In an attempt to unify all vision tasks under a single modeling framework, researchers have proposed to tokenize the task inputs (i.e., images) and outputs. The model takes the tokenized input and produces a tokenized output that can be decoded into the required task for visualization [15]. Future research along this line of work aims to develop general-purpose intelligent systems.

On the other hand, designing deep learning models for specific vision applications is just as crucial. Here the challenge lies in efficiently using the visual representations extracted from large pre-trained backbone models to obtain task-specific features, for example, in small object detection tasks [17]. A possible solution proposed by researchers involves developing tailored efficient decoders and streamlining the multi-stage approach to visual tasks [16].

Training Efficiency

Training large models with large datasets at the scale of Transformers is a computationally expensive task. Overall, the computer vision field can benefit from improvements in both CNNs and vision Transformers. Recent work suggests that CNNs when subjected to similar compute budgets and training data as Transformers, deliver comparable results. The authors in [18] used the JFT-4B dataset (with 4 billion samples) to pre-train an NFNet, which is a pure CNN architecture. After fine-tuning on ImageNet, the results show comparable performance to vision Transformers trained on similar compute budgets. This work suggests that contrary to accepted notions, CNNs can be made to match Transformers scaling properties. However, it also highlights the fact that computing power and training data are the most important factors for performance. These are still limiting factors and an open challenge for deep learning in general.

An important part in efficiently training deep neural networks is performed by the optimization algorithm, or optimizer. Adam stands out as the go-to optimizer for most vision models. In this line of research, a new technique to discover novel optimizers is presented in [19]. The researchers used a program search technique to discover new optimization algorithms. Their approach found an optimization algorithm with improved memory efficiency over Adam. To test this new algorithm, which they dubbed Lion, the authors pre-trained three different-sized ViTs on JFT-300M and fine-tuned them on ImageNet. Their best results report an increase of up to 2% accuracy on ImageNet with 5-times less pre-training computing. This work showcases the importance of continuing research on efficient training schemes.

• **INFORMATION SUPPLIED**:
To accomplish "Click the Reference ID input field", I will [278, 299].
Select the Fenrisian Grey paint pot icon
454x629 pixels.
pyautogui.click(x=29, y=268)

• **WORK REQUIRED**:
Answer these three questions from the passage on vision models above, in a few words each.
(a) In the effort to unify all vision tasks under one framework, what do researchers propose to tokenize?
(b) Which dataset was used to pre-train the NFNet, and how many samples does it contain?
(c) What name did the authors give the optimization algorithm found through program search?

• **FINAL RESULT**:
(a) The task inputs (images) and the task outputs.
(b) JFT-4B, with 4 billion samples.
(c) Lion.